Le tableau est saisissant entre le pont Matete et l’arrêt Kimbuta, au cœur du Quartier 1. Là, des dizaines de véhicules restent prisonniers d’une eau brune, menaçante, qui refuse de redescendre. La route n’est plus une voie de passage, mais un marécage urbain. Ceux qui ont tenté de traverser à pied parlent d’un courant traître, d’une montée lente mais inexorable.
Le gouverneur de Kinshasa Daniel Bumba s’est voulu rassurant. Promesse de secours, mobilisation des équipes provinciales… les éléments de langage sont là. Mais sur le terrain, la réalité contredit les communiqués : ce dimanche matin encore, les eaux ont franchi de nouveaux seuils, atteignant Debonhomme (Matete), Ndanu (Limete), et d’autres zones déjà fragilisées par des années de négligence urbanistique.
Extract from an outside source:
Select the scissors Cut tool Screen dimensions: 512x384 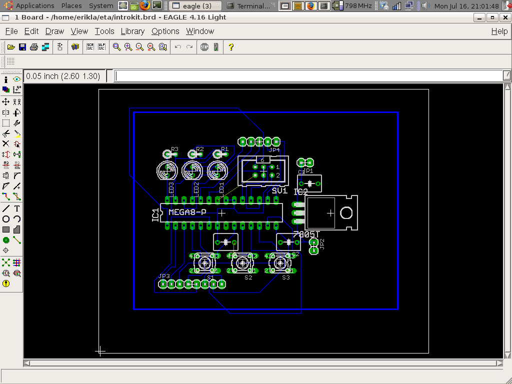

À Debonhomme, la scène frôle l’absurde : des habitants coincés chez eux, incapables de rejoindre le boulevard à cause d’un saut-de-mouton totalement bloqué et d’une route Macrevette sectionnée net entre la 3e et la 6e rue. L’eau ne serpente plus, elle tranche.
L’inondation de la N’djili, bien plus qu’un simple aléa climatique, est le symptôme d’un mal chronique : infrastructures à bout de souffle, urbanisation sauvage, indifférence des autorités. Et pendant que les discours rassurants tentent de contenir la colère, c’est la rivière qui déborde. Littéralement.